Numerical modelling can provide a thorough understanding of the mechanical influence on the spinal tissues and may offer explanations to mechanically linked pathologies. Such objective might be achieved only if the models are carefully validated. Sensitivity study must be performed in order to evaluate the influence of the approximations inherent to modelling. In this study, a new geometrically accurate L3-L5 lumbar spine bi-segmental finite-element model was acquired by modifying a previously existing model. The effect of changes in bone geometry, ligament fibres distribution, nucleus position and disc height was investigated in flexion and extension by comparison of the results obtained from the model before and after the geometrical update. Additional calculations were performed in axial rotation and lateral bending in order to compare the computed ranges of motion (ROM) with experimental results. It was found that the geometrical parameters affected the stress distribution and strain energy in the zygapophysial joints, the ligaments, and the intervertebral disc, changing qualitatively and quantitatively their relative role in resisting the imposed loads. The predicted ROM were generally in good agreement with the experimental results, independently of the geometrical changes. Hence, although the model update affected its internal biomechanics, no conclusions could be drawn from the experimental data about the validation of a particular geometry. Hence the validation of the lumbar spine model should be based on the relative role of its structural components and not only on its global mobility.     
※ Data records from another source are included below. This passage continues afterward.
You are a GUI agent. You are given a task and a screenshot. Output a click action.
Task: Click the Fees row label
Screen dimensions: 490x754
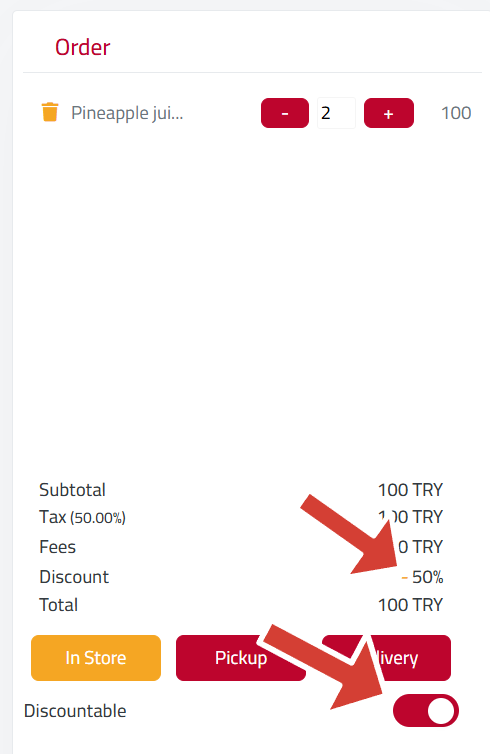point(58,547)
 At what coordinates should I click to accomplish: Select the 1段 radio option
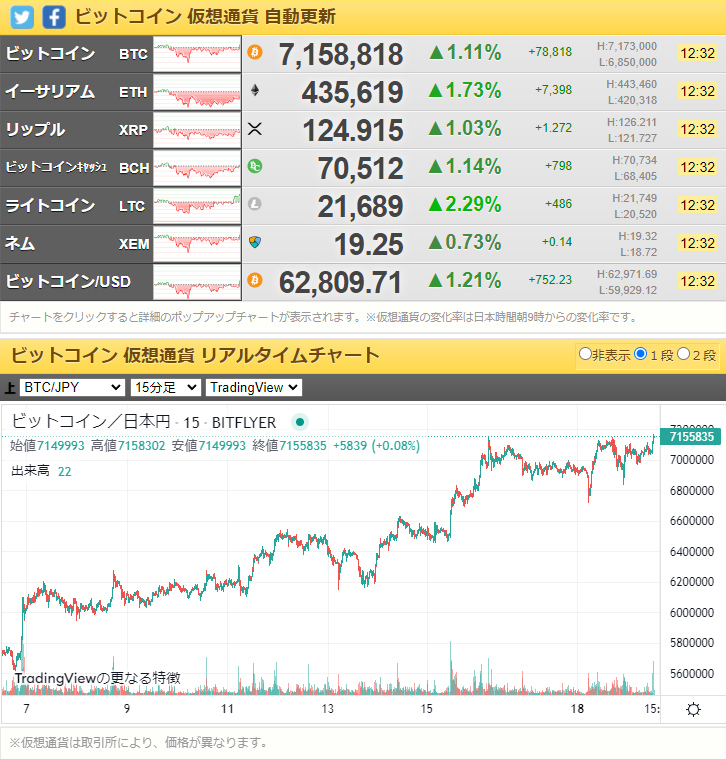(x=640, y=354)
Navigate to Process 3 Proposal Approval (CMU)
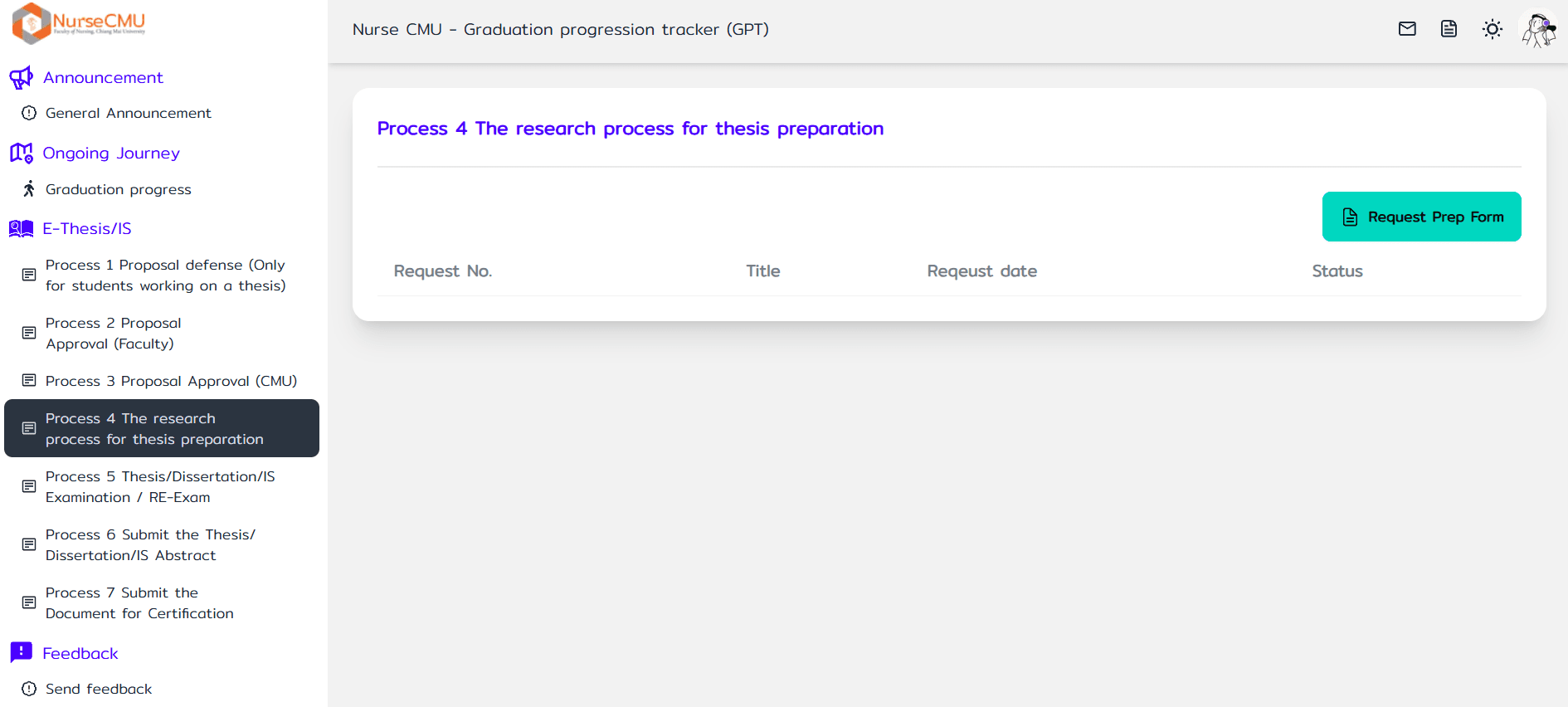1568x707 pixels. 171,381
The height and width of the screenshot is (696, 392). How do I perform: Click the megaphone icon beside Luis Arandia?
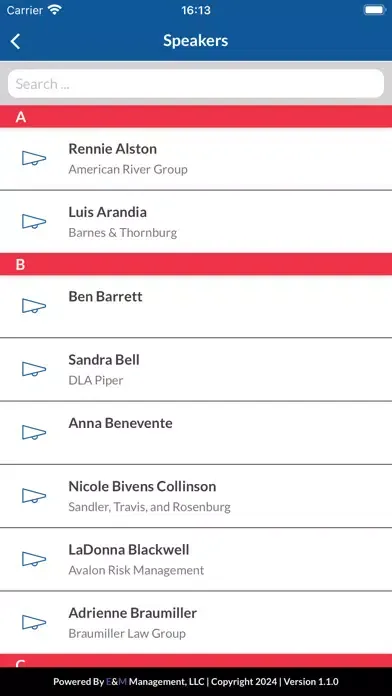pos(34,221)
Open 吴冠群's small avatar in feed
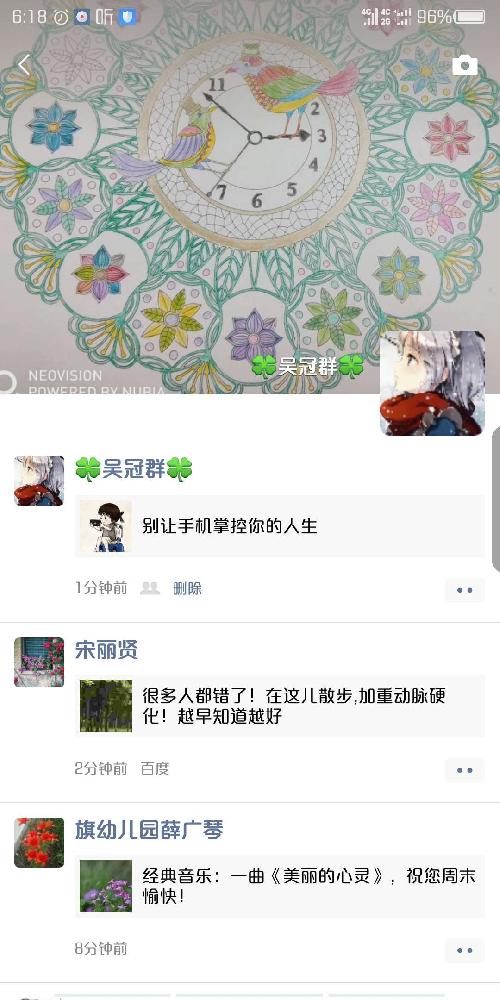The width and height of the screenshot is (500, 1000). click(x=39, y=481)
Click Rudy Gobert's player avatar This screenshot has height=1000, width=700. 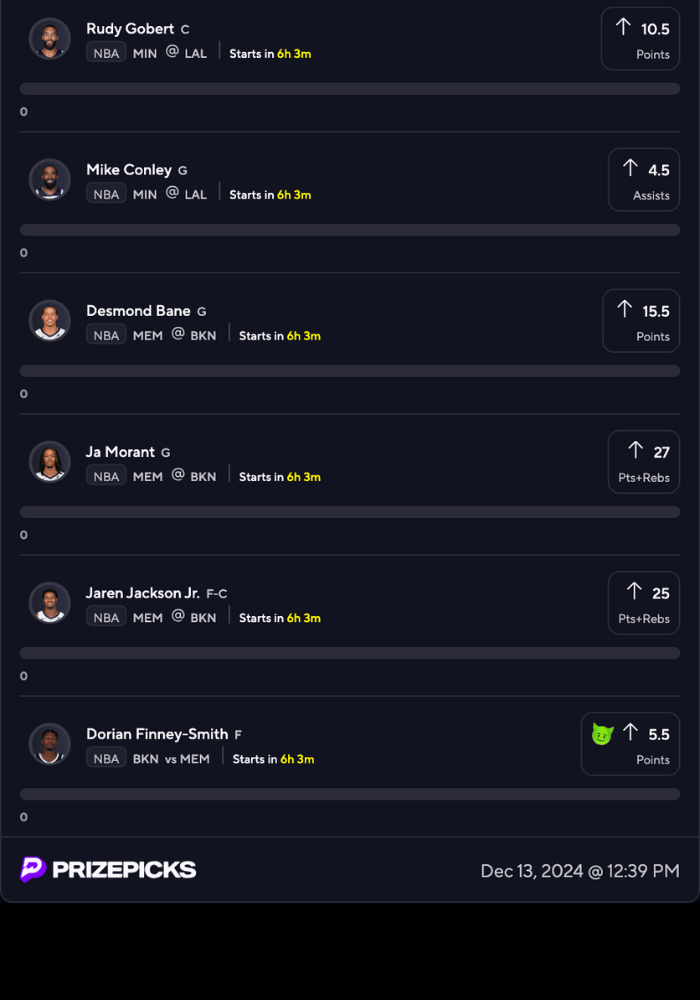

Stepwise reduction of functional spinal structures increase range of motion and change lordosis angle

Many investigators have performed studies on specific defect situations or determined the contribution on isolated structures. Investigating the contribution of functional structures requires obtaining the kinematic response directly on spinal segments. The purpose of this study was to quantify the function of anatomical components on lumbar segments for different loading magnitudes. Eight spinal segments (L4-5) with a median age of 52 years (ranging from 38 to 59 years) and a low degree of disc degeneration were utilized for the in vitro testing. Specimens were mounted in a custom-built spine tester and loaded with pure moments (1-10 N m) to move within three anatomical planes at a loading rate of 1.0 degrees /s. Anatomy was successively reduced by: ligaments, facet capsules, joints and nucleus. Data were evaluated for range of motion, neutral zone and lordosis angle. Transection of posterior ligaments predominantly increased specimen flexion for all bending moments applied. Supraspinous ligament also indicated to resist in extension slightly, whereas the facet capsules did not. Facet joints contributed to axial rotation, but not in lateral bending. The anterior longitudinal ligament was found to slightly resist in axial rotation, but strongly in extension. Nucleotomy caused largest increase of all movements. The unloaded posture of the specimens changed after ligament dissection, indicating ligament pretension. The region of lumbar spine is interesting for finite element (FE) simulation due to the high evidence of disc degeneration and injuries. This study may help to understand the function of specific anatomical structures and assists in FE model calibration. We suggest to start a calibration procedure for such models with the smallest functional structure (annulus) and to cumulatively add further structures.